Is the IRS Doing Enough to Protect Personal Information of Taxpayers?

Tax season here and the filing deadline is looming. During such a time each year a question always arises; is my personal information safe in the hands of the IRS? While such a question doesn't have a clear answer, the IRS is under scrutiny and pressure to beef up its cybersecurity efforts, which is leaving many people uneasy about trusting the agency.

Let's face it. The U.S. Internal Revenue Service isn't anyone's friend unless you are a portion of the population who don't mind forking over a good percentage of your earnings for many underlying reasons. While we could preach about how taxpayer money is put to good use in America, there are probably just as many reasons to believe that it isn't being used properly. Regardless, the IRS is facing 94 open cybersecurity recommendations from the Government Accountability Office. With so many recommendations, most of which are exclusively advising the IRS to step up their cybersecurity efforts, taxpayers aren't feeling very safe with their information in the hands of an agency that has faced several security breaches in the past few of years.

"In my view, taxpayers have been failed by the agencies, the companies and the policymakers here in Congress they rely on to protect them," said Senator Ron Wyden during a hearing. Wyden added that "Hackers and crooks, including many working for foreign crime syndicates, are jumping at every opportunity they have to steal hard-earned money and sensitive personal data from U.S. taxpayers."

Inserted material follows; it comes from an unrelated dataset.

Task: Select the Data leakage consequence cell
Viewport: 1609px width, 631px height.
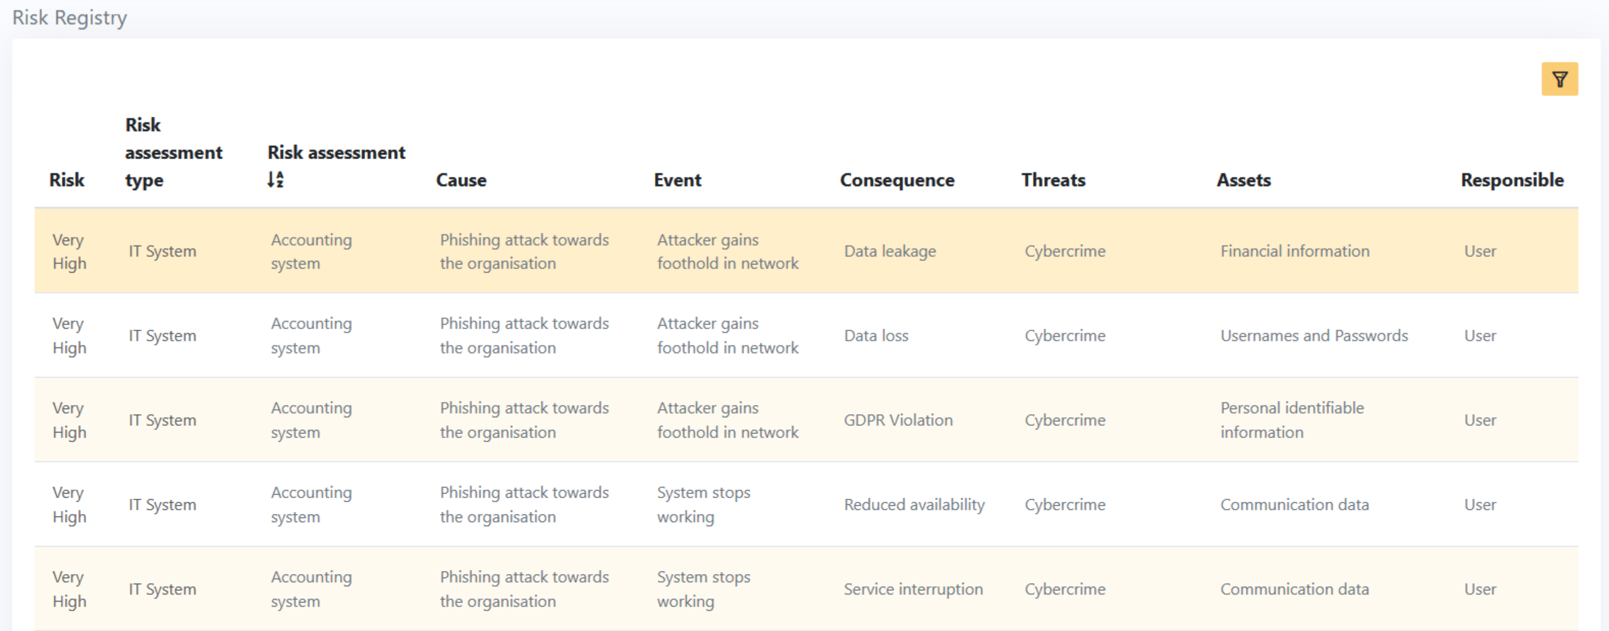Action: (890, 251)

The IRS has faced security breaches that have allowed hundreds of thousands of taxpayer accounts to be exposed. The IRS has even gone through procedures to suspend a web-based service that allowed taxpayers to retrieve IP Protection PINS in an effort to thwart cyberattacks.

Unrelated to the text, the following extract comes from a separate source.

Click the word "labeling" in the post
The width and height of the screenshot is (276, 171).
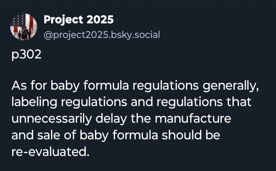[x=34, y=102]
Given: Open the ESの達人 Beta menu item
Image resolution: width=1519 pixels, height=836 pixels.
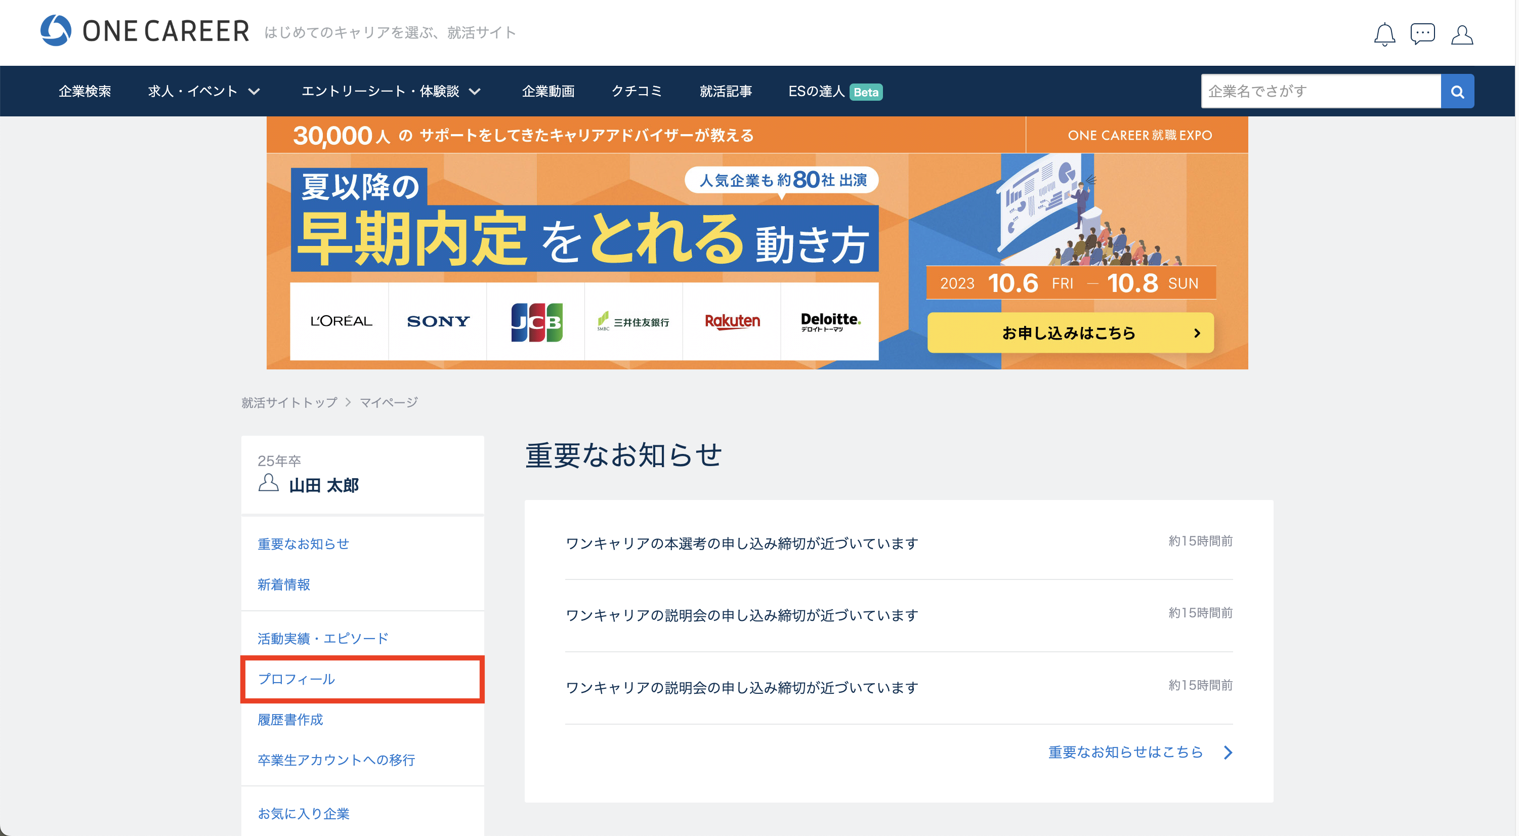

With the IRS breaches being only a portion of what the U.S. Government has faced for security breaches, the agency remains to house information that could greatly affect taxpayers and potentially lead to countless cases of identity theft if it is left unchecked. To add insult to injury, E-file vendors have had security issues as well that has resulted in many fraudulent tax return filings.

Getting the best cybersecurity workers to improve upon the overall structure of locking down sensitive data has never been an easy task. Granted, the IRS has worked overtime to improve their cybersecurity getting more than 2,000 security recommendations from the U.S. Government Accountability Office and the Treasury Department's inspector general. Among those recommendations, the IRS has implemented about 80% of them thus far in hopes to curtail security breaches and data leaks.

To give the IRS credit, there have been other government entities outside of the U.S. with much worse cybersecurity that resulted in the personal information of about 70 million people become compromised. The hacker group called Cyber Justice Team was responsible for leaking the data from many different Syrian government and private websites all collected from the Philippine Commission on the Elections (Comelec).

Fortunately, for the IRS, data breaches have been secluded acts and data leaked only accounted for hundreds of thousands of records instead of millions. However, with the IRS and their systems being hit with over a million malicious attempts each day to access data, their cybersecurity infrastructure must be iron clad.

Have the recent cybersecurity changes that the IRS has made, such as moving away from passwords and using access cards, changing passwords on some of its servers every 90 days, and providing online security training to new contractors, potentially made the IRS more secure? It's a question we will keep asking ourselves throughout this year's tax season in hopes that everyone's information is kept safe.